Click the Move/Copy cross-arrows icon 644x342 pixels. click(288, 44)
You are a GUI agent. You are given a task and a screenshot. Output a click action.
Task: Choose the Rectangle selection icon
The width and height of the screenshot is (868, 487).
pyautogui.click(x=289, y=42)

_ _ _ _ _ _ _

- _What to work on_: If a line in the listing contains the string "icon", copy it.

- _Task result_:
Click the Move/Copy cross-arrows icon 644x342 pixels. click(288, 44)
Task: Choose the Rectangle selection icon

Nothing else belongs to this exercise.